Nicholas J. DeLuca, 83, tavern owner, racing fan

August 10, 2002

Nicholas J. DeLuca, former owner of a popular Remington tavern and an avid thoroughbred racing fan, died Wednesday at Sinai Hospital of injuries suffered in a traffic accident. He was 83.

Mr. DeLuca, who had lived in Mount Washington for more than 50 years, was returning home from Pimlico Race Course on Wednesday when he was involved in an automobile accident on Northern Parkway.

He was born and raised on Huntingdon Avenue in the city's Remington section.

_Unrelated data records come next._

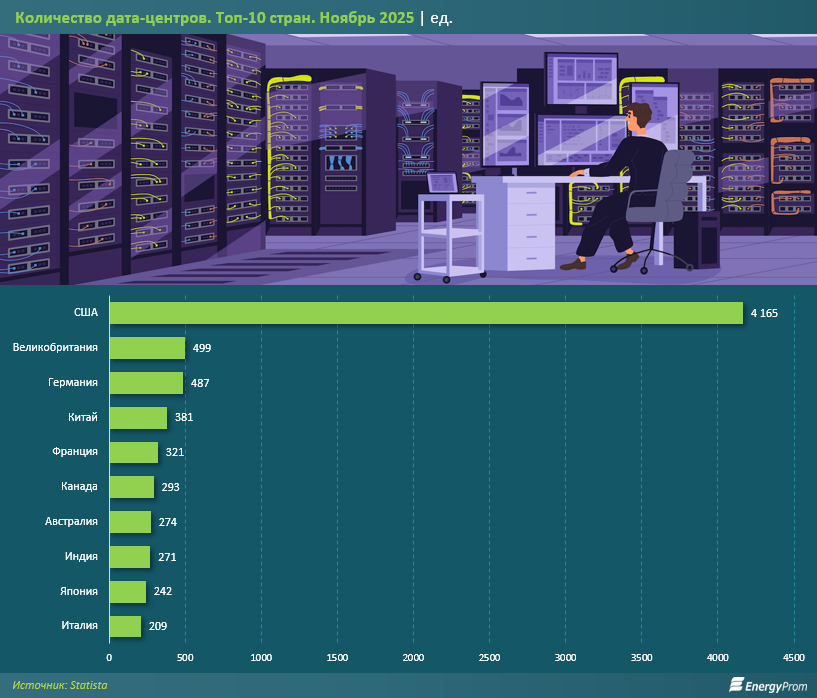Click the Китай country label
Viewport: 817px width, 698px height.
[x=81, y=417]
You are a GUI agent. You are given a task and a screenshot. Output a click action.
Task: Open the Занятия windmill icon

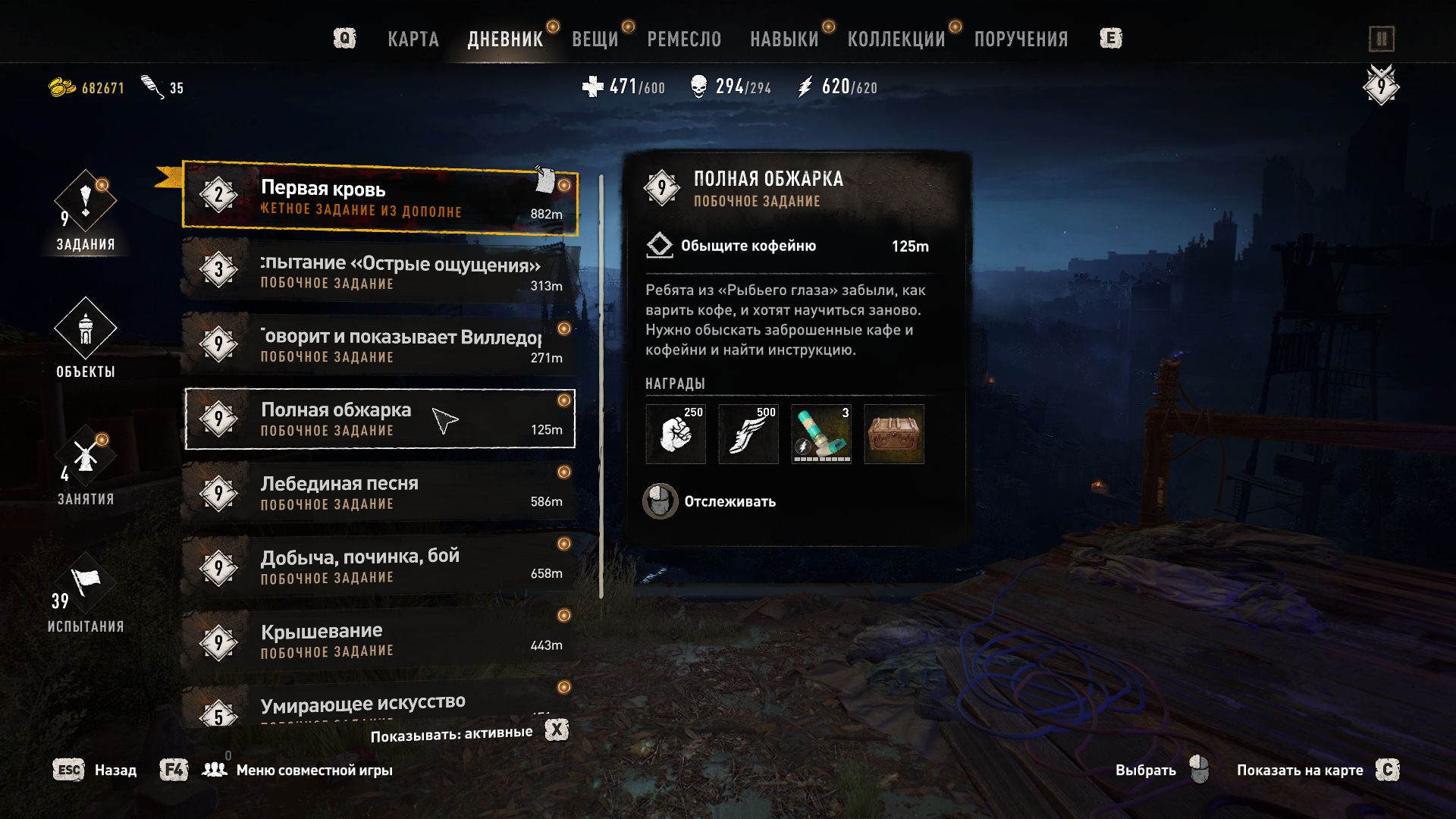coord(86,457)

He was a graduate of Polytechnic Institute.

As a young man, he played outfield for the Oak Pleasure Club, a semi-pro Baltimore baseball team.

During World War II, he served with the Army in the European Theater of operations and was discharged with the rank of lieutenant in 1945.

For more than 30 years, until selling the business in the mid-1980s, he operated Deluca's Tavern at Huntingdon Avenue and 23rd Street. The business had been established by his parents after the repeal of Prohibition.

"The sign outside of the tavern said `Deluco's Tavern.' Even though it was misspelled, he never had it changed, and people were always kidding him about it," said a grandson, Matt Hodson of Baltimore.

Mr. DeLuca enjoyed thoroughbred racing and had owned several horses during his life.

He also liked playing golf.

Mr. DeLuca was married in 1945 to Josephine Marshall, who died in 1995.

He was a communicant of the Shrine of the Sacred Heart Roman Catholic Church, Smith and Greely avenues, Mount Washington, where a Mass of Christian burial will be offered at 10 a.m. today.

Mr. DeLuca is survived by his daughter, Mary Christine DeLuca of Parkville; a sister, Genevieve Rock of Baltimore; and two other grandchildren.